Gilead sponsors new 'HIV is not a crime' TV ad with Broadway legend André De Shields

Gilead Sciences and the Elizabeth Taylor AIDS Foundation are taking a somber and serious tone with a new HIV ad as the partners highlight the ongoing battle HIV patients are facing not just with their disease, but the potential criminalization still being attached to it.  

In a new 60-second commercial launched just before Christmas and sponsored by HIV and AIDS drug maker Gilead, we see American actor, Tony Award winner and HIV patient André De Shields sitting directly in front of the camera saying simply: “HIV is not crime.”

But the ad highlights that in fact, in many U.S. states, the disease is still being criminalized. “In 30 states, people are being imprisoned due to their HIV status,” De Shields says.

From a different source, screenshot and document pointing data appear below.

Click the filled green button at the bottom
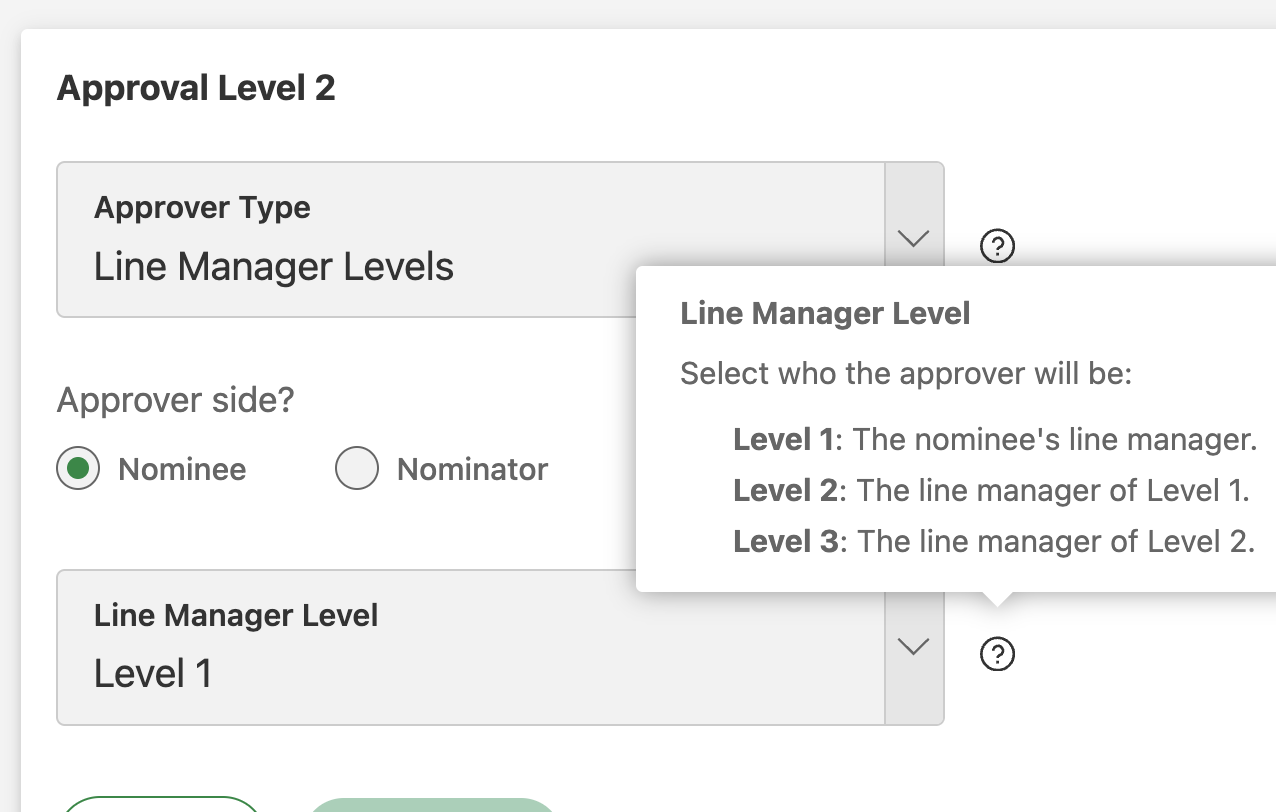 click(432, 808)
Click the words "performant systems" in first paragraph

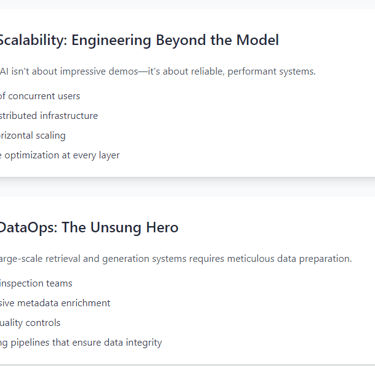point(271,72)
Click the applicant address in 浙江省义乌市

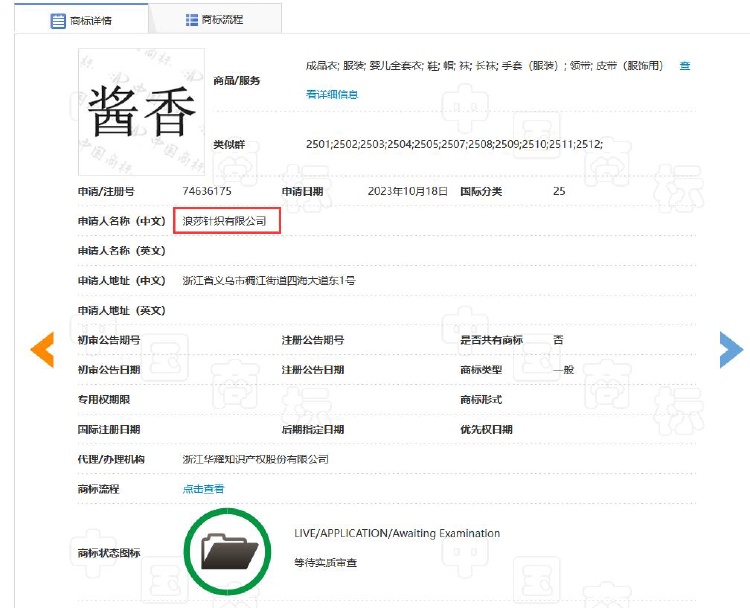[269, 281]
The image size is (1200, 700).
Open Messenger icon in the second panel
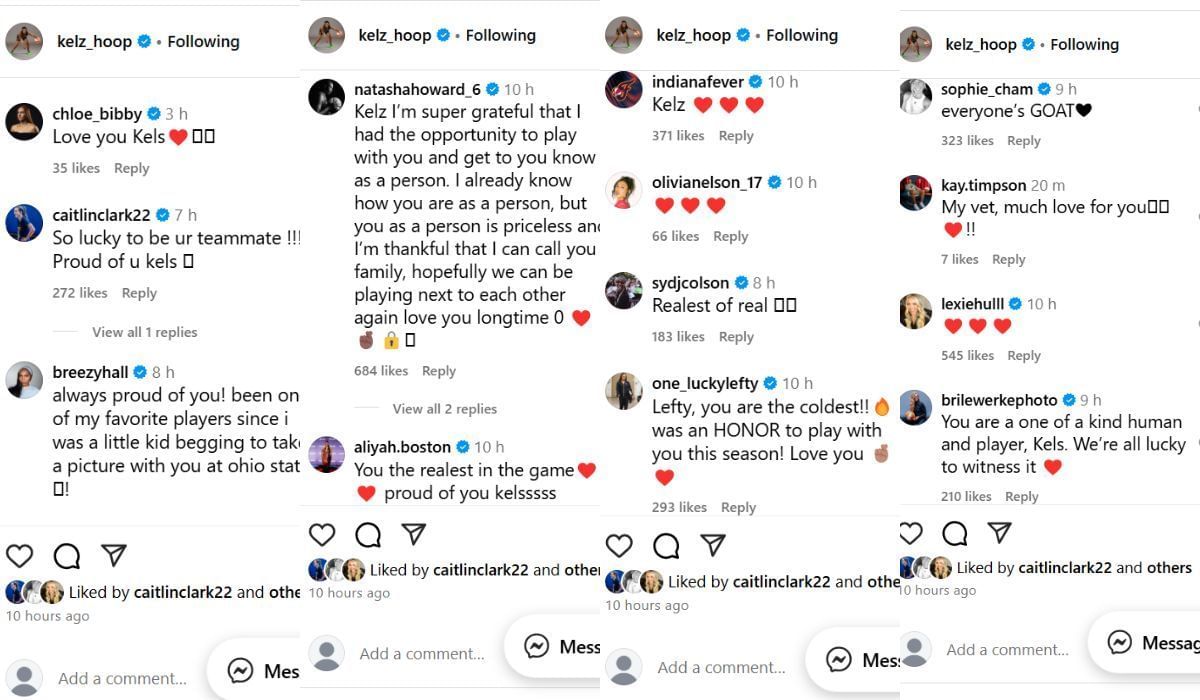click(x=537, y=646)
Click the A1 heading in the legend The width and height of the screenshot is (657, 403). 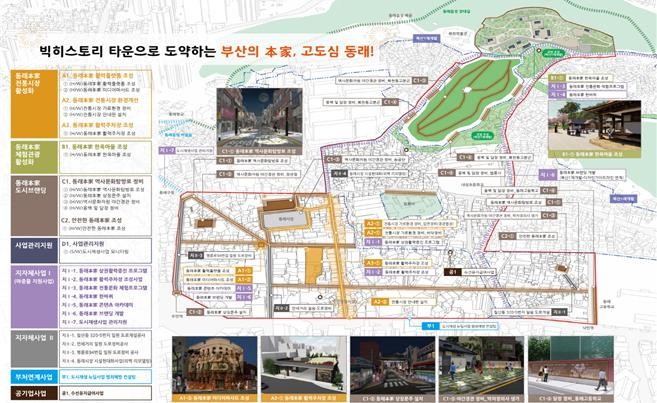(104, 75)
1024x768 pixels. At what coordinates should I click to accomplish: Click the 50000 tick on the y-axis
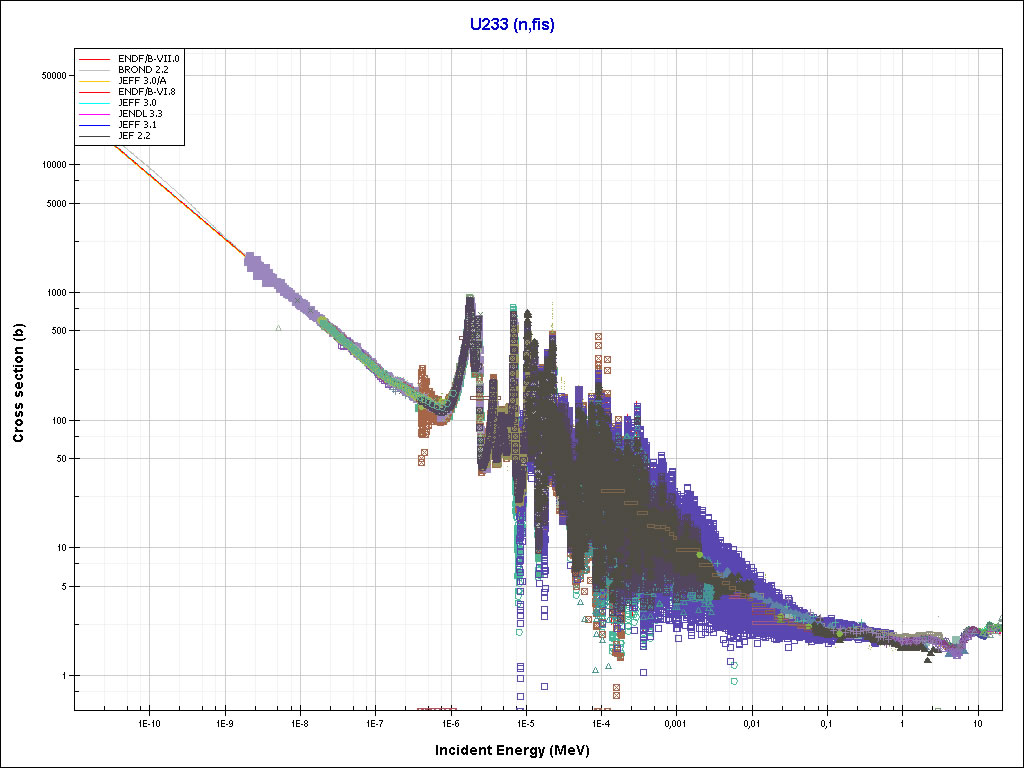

This includes outdated laws, mainly enacted in the 1980s when HIV first took hold, that determine certain acts people with HIV make illegal.

Advocacy group the Elizabeth Taylor AIDS Foundation (ETAF), which ran the ad with sponsorship from Gilead, has long demanded these laws be removed.

ETAF says a man living with HIV could, if found guilty and given a maximum sentence, serve 35 years for spitting at a police officer in Texas, or a woman in Georgia could again serve a maximum eight years if her partner says she never disclosed her HIV status, even without evidence of transmission.

On its website, which is linked at the end of the ad, ETAF says “these aren’t hypothetical stories—they’re real cases, and they represent thousands of unjust prison sentences across the country.”

As a second narrator explains in the ad: “These laws don’t keep us safe … instead they create an environment of fear, blame and stigmatization.”

Outside of the issue of injustice, there is another central issue for Gilead, namely that this stigma is stopping HIV-positive patients from seeking out testing and treatment, something that hits Gilead’s sales growth potential.

“Encouraging those unaware of their [HIV] status to avoid testing is robbing people with HIV of their dignity and for people to access treatment,” the second narrator adds.

The ad also focuses in on medication making HIV “no longer a death sentence,” a quiet but unbranded nod to Gilead’s own arsenal of drugs against the disease.

The commercial also talks about the fact that HIV patients “can thrive without the risk of passing it [HIV] onto others,” again a nod to new preexposure prophylaxis (PrEP) drugs, several of which Gilead markets.

Gilead markets 12 drugs for HIV/AIDS, including treatment Biktarvy and PrEP drugs Descovy and Truvada, with its HIV franchise as a whole making $4.53 billion in 2021, up 7% year over year.

The California pharma has a long history in advocating for patients with the disease and has run many campaigns for the HIV and AIDS communities over the years.

Last April, it launched its latest program, "Zeroing In: Ending the HIV Epidemic," which saw Gilead gift $24 million in grants to 116 organizations in 41 countries to tackle the epidemic on the ground.

But it’s also been under attack for what some groups have seen as price gouging on medicines that patients need to stay alive and healthy. Last October, the AIDS Healthcare Foundation (AHF), a longtime critic of the company and a nonprofit organization providing meds and care to HIV/AIDS patients, accused Gilead “of refusing to offer the 340B discount price for HIV drugs to providers who use contract pharmacies.”

Gilead denied the accusation, but the AHF ran a “Greediad” campaign against the pharma, hosting in late October last year a weeklong, twice-daily series of protests targeting Gilead's drug pricing and policies. The protesters repurposed Gilead’s logo as “Greediad” and ran a series of Gilead/Greediad ads in several Bay Area print and online publications.